President Obama believes the racial tensions over the police shootings of unarmed black Americans have “surfaced in a way that probably is healthy,” he said in a recent interview with NPR.
“I think that the fact that there’s a conversation about [racial divides and police mistrust], and that there are tools out there that we know can make a difference in bridging those gaps of understanding and mistrust, should make us optimistic,” Obama said in the interview, which was released Monday, but recorded before the Obama family left for their Hawaii vacation.
Protests against police racial profiling have rocked the nation following two high profile grand juries returning non-indictments for the white police officers who had killed Eric Garner in Staten Island, N.Y., and Michael Brown in Ferguson, Mo., both unarmed black men.

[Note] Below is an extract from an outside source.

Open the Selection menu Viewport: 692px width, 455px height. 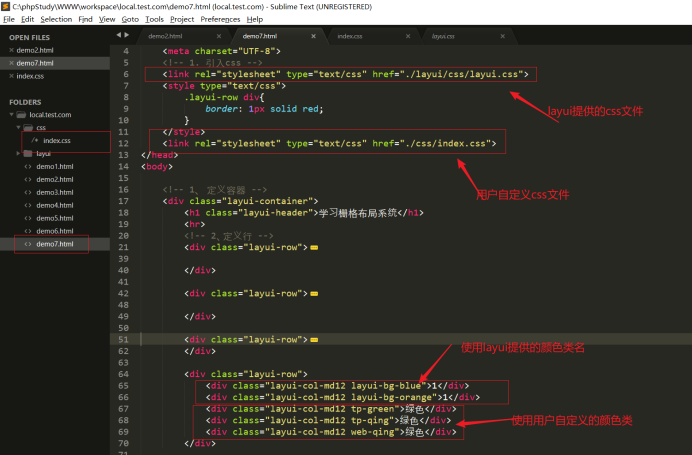coord(56,19)
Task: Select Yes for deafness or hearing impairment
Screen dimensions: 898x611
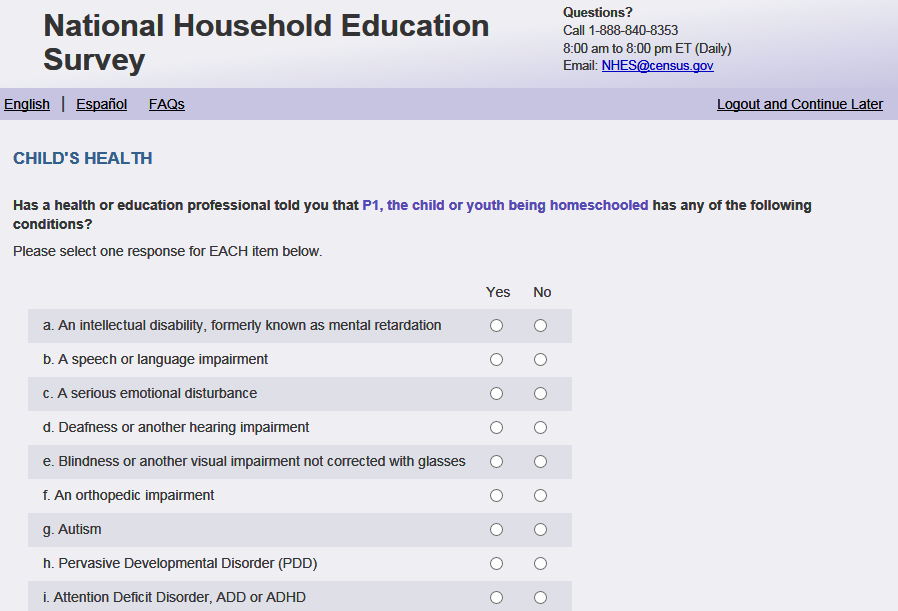Action: pos(497,428)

Last week, two NYPD officers were killed in an ambush by a civilian, an event which spurred additional dialogue regarding communities’ mistrust of police.

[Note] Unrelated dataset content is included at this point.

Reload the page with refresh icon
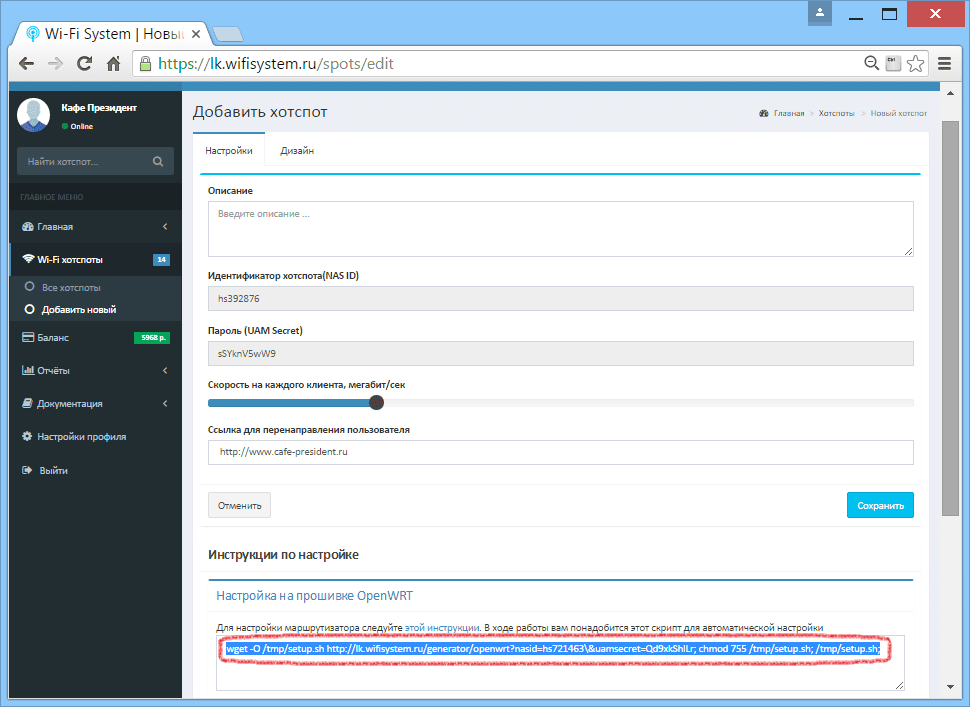Screen dimensions: 970x707 coord(84,63)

Obama also drew attention to the rise in cellphone use to document and hold police accountable for their actions, referring to the cellphone video that showed Garner in a chokehold. He added that while the Garner and Brown cases have exposed racial tensions, he believes Americans’ day-to-day interactions are less racially divided today than in years past.
“It’s understandable the polls might say, you know, that race relations have gotten worse — because when it’s in the news and you see something like Ferguson or the Garner case in New York, then it attracts attention,” he said. “But I assure you, from the perspective of African-Americans or Latinos in poor communities who have been dealing with this all their lives, they wouldn’t suggest somehow that it’s worse now than it was 10, 15 or 20 years ago.”